Do you want to add a growth share or two to your portfolio? If you do, then you might want to look at the ones listed below.
Here's why these could be growth shares to buy right now:
Altium Limited (ASX: ALU)
The first ASX growth share to look at is electronic design software provider Altium.
It could be a growth share to buy due to its long term plans to dominate the market it operates in. It aims to achieve this with its Altium Designer software and cloud-based Altium 365 platform. Management believes these platforms are head and shoulders above the competition. A testament to this is the quality of its users. These include giants such as Boeing, Microsoft, NASA, and Tesla,
Positively, this is a great market to dominate. Thanks to the proliferation of electronic devices because of the Internet of Things and artificial intelligence markets, the electronic design software market is expected to grow materially over the next decade.

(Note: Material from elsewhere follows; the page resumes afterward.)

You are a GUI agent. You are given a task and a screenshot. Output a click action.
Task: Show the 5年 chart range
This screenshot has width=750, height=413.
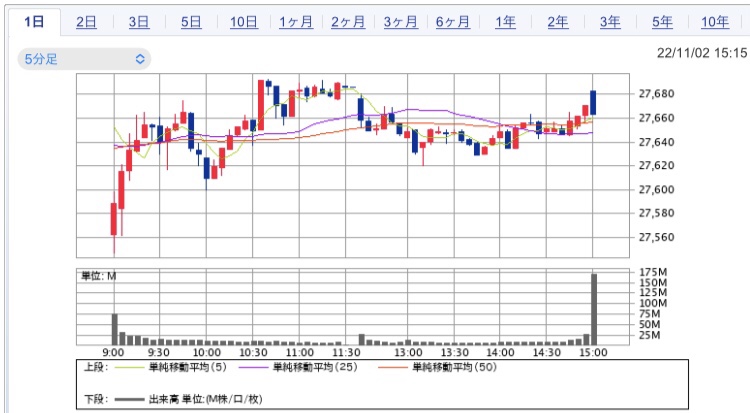pyautogui.click(x=662, y=22)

Credit Suisse is positive on the company's outlook. It has an outperform rating and $35.00 price target on Altium's shares.
Kogan.com Ltd (ASX: KGN)
Another growth share to consider is Kogan. It is one of Australia's leading ecommerce companies, offering everything from electronics, furniture, and even vehicles with its Kogan Cars brand.

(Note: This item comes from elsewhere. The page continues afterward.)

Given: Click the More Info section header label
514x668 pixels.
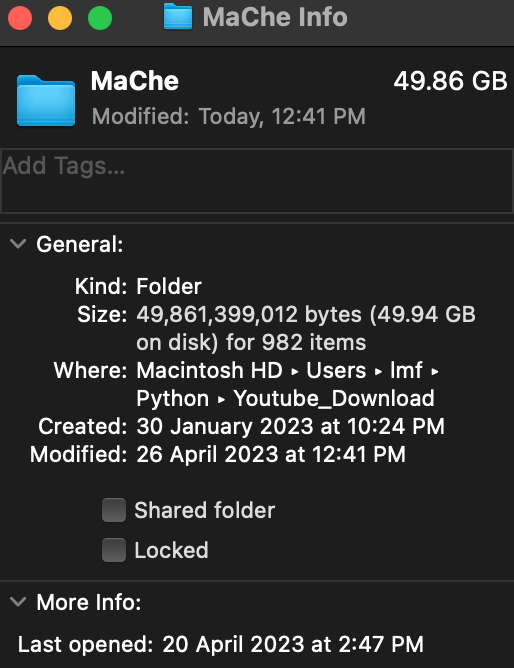Looking at the screenshot, I should click(x=89, y=602).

While Kogan has been growing strongly over the last few years, its growth went up a level during the pandemic. This was driven by the closure of retail stores, which sent consumers online in their droves, many for the first time.

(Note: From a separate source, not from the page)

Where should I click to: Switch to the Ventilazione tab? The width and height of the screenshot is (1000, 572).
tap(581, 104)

This ultimately underpinned a surge in customer numbers and an even greater jump in sales and earnings. For the six months ended 31 December, Kogan reported a 97.4% increase in gross sales to $638.2 million and a 250.2% lift in adjusted net profit after tax to $36.5 million.
While its growth may moderate now the worst of the pandemic is behind us, its long term outlook remains incredibly favourably. Especially given its strong market position and recent acquisitions of Matt Blatt and Mighty Ape.
Credit Suisse is also a fan of Kogan. The broker currently has an outperform rating and $20.85 price target on its shares.